*EXCERTO SELECIONADO*
::::::::
Comecei finalmente a montar o meu, oportunamente darei notícias, agora estou aflito lol.
um abraço e força nisso.
afonso

----------


## Gonçalo Rio

> Olá Gonçalo 
> Belo projecto, fico cheio de curiusidade do desenvolvimento.
> Adorava puder fazer uma visita para ver de perto essa beleza.
> Comecei finalmente a montar o meu, oportunamente darei notícias, agora estou aflito lol.
> um abraço e força nisso.
> afonso


Viva Afonso,

Terei todo o prazer em te receber (ainda não chegou é nada cá a casa). Poe noticias do teu ! 

Abraço !!!

----------


## Gonçalo Rio

> Olá Gonçalo,
> 
> Quanto ao projeto parabéns pela nova aventura, gostava de saber + do teu sump, como vai repor a agua de osmose no reservatório (solenoide?) e da evaporação do aqua (osmoregulador?), ou se aproveitando para outros fins vai colocar algum computador a controlar tudo e mais um pouco?
> 
> Quanto as HQI, uso 150W BLV 14K, estão a 7 meses e pelo comportamento / reação dos corais que estão a "buscar" mais luz, estas já foram a vida! Mas a olho nú não apresentam diferença, nem mesmo quando comparadas com fotos anteriores. Hoje vou repor com 150W Arcadia 14k, espero que tenham o efeito esperado.
> 
> Quanto ao calor gerado, nada que um chiller não resolva...contudo a temperatura desce com a mesma proporção que a conta de energia sobe...
> 
> Já agora para não perder o barco...
> ...


Viva Jeff,

Quando tudo estiver ja montado, serás concerteza convidado.

Quanto às questões:

A água de reposição será colocada no reservatorio através de um método muito sofisticado: balde  :SbSourire2:  :SbSourire2: 

Para reposiçao da água de evaporação será através de um Niveaumate (boia de nivel + bomba peristaltica).

O sistema será controlado quase na totalidade por um sistema Aquatrónica.
::::::::
*TAREFA CURTA 1*
Liste, sem repetições, os nomes das pessoas saudadas com "Olá" ou "Viva" no início das mensagens do excerto sobre o aquário.
*TAREFA CURTA 2*
Continue o excerto sobre o aquário a partir da última frase apresentada.

*DADOS FORNECIDOS*
::::::::
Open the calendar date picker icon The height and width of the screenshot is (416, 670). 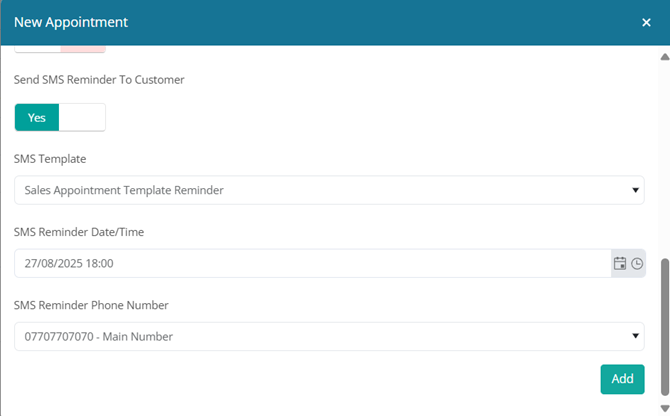620,264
::::::::
*RESPOSTA CORRETA 1*
Gonçalo, Afonso, Jeff

*RESPOSTA CORRETA 2*
Em relção às lampadas, as que eu estou a falar são as Reeflux da Coralvue que tem uma duracção e qualidade comprovadamente superior (experiência comprovada pelo Joaquim Galinhas e pelo Carlos Mota aqui no post).

Abraço

----------


## Gonçalo Rio

Agora falta mandar fazer a estrutura de suporte aos lumenbright.

Alguém dá-me pistas de "especialistas" nesta área que me consigam fazer uma rapidamente ? (tenho os desenhos feitos)

----------


## PedroPedroso

boas 

se precisares de desenhos em cad diz.

----------


## Gonçalo Rio

> boas 
> 
> se precisares de desenhos em cad diz.


Tens bons programas de CAD ?

----------


## Gonçalo Rio

Cá vão os meus desenhos:
luzes.jpg

E o desenho do amigo "pro" Pedro Pedroso:
iluminacao.jpg

----------


## Gonçalo Rio

Chegou o "bicho":



E a estrutura também (made in "Joaquim Galinhas"  :SbSourire2: ). Amanha tiro fotos ficou muito bem, vou forrá-la na mesma madeira do aquário.

----------


## Gonçalo Rio

então cá vai um update dos andamentos dos trabalhos.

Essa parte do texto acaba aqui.